これは紛れもなく、習近平氏が2年前の11月に中国共産党のトップである総書記に就任してから満2年を祝う特大の看板である。「夢の実現」とは、習氏が政治スローガンとして打ち出した「中国の夢」に他ならない。
ちなみに「英明なる領袖」とは、数千万の中国民衆が殺害された、中国現代史の「狂気の10年」と言われた文化大革命(1966~1976年)時代における毛沢東主席の呼び名だ。つまり、いつの間にか、習氏は毛沢東と同じく崇め奉られるようになっているのだ。

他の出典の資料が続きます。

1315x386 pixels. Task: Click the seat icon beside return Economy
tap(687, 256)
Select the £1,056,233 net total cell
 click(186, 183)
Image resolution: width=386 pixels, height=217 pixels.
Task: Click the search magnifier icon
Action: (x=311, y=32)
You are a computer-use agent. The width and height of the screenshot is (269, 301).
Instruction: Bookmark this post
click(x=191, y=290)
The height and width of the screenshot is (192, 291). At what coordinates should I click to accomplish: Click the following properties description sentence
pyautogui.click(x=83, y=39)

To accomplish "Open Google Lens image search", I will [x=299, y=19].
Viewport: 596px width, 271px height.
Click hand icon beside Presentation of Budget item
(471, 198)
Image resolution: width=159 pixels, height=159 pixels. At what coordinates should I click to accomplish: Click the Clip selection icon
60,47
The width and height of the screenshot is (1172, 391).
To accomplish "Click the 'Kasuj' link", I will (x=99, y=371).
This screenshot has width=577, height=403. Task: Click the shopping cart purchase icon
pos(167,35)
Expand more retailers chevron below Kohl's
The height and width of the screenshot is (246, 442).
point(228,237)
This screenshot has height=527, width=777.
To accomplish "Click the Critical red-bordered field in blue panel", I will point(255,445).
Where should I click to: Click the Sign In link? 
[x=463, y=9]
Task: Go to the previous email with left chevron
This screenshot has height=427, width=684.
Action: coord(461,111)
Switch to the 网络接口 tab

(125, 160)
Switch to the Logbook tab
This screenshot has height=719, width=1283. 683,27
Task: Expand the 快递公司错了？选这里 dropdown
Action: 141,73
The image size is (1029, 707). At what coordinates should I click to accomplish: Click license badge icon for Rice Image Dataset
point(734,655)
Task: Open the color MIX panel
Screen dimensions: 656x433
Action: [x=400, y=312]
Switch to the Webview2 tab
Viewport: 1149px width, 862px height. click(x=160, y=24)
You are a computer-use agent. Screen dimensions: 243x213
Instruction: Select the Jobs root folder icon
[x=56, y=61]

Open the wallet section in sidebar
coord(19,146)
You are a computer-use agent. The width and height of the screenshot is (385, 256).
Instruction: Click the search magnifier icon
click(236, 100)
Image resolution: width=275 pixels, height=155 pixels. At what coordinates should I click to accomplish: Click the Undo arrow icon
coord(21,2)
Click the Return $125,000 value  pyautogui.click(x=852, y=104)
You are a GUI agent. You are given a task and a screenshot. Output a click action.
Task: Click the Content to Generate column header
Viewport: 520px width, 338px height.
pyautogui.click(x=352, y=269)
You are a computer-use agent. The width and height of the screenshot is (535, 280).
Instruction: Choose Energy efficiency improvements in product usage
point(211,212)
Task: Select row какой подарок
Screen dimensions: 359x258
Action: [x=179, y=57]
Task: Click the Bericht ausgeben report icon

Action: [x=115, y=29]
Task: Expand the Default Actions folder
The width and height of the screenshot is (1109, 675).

また、このところ中国では習氏の重要講話をまとめた「重要講話読本」の学習運動が党の末端組織から上部組織までいたるところで展開されている。1月下旬に各地で行われた大学院入試でも、習近平講話の内容が多数出題されたという。入試には思想政治理論という科目があり、これは英語とともに必須科目になっているからだ。
このため、一般党員のほか、学生らも習氏の重要講話読本は必読の書となっており、昨年6月下旬の発行以来、年末までの半年間で1500万部以上発行されている。
ちなみに中国で「毛沢東語録」は約10億部なので、習氏の本はそれに及ばないものの、発行部数だけみれば、習氏は毛沢東に次ぐ第2の「英明なる領袖」といえる。
北京の軍事筋は「習主席は本気で『毛沢東主席と並び称される偉大な指導者になる』と軍内で豪語している」と明かす。
中国では今年9月3日に、「反ファシズム・抗日戦争勝利70周年」を祝って、天安門楼上の前の長安街で大軍事パレードと閲兵式を開催する。軍事パレードは10年に1度実施されるのが定例化していたが、今回のように戦勝記念日の祝賀を兼ねたパレードは初めて。
これについて、人民日報は「日本を震え上がらせ、世界に向けて中国が戦後の世界秩序を守る断固たる決意を示す」ためと論評しているが、同筋は「習氏自身が軍事パレードと閲兵式を指揮することで、軍や党内などでの権力掌握を誇示する狙いがあるのは明らかだ」と指摘する。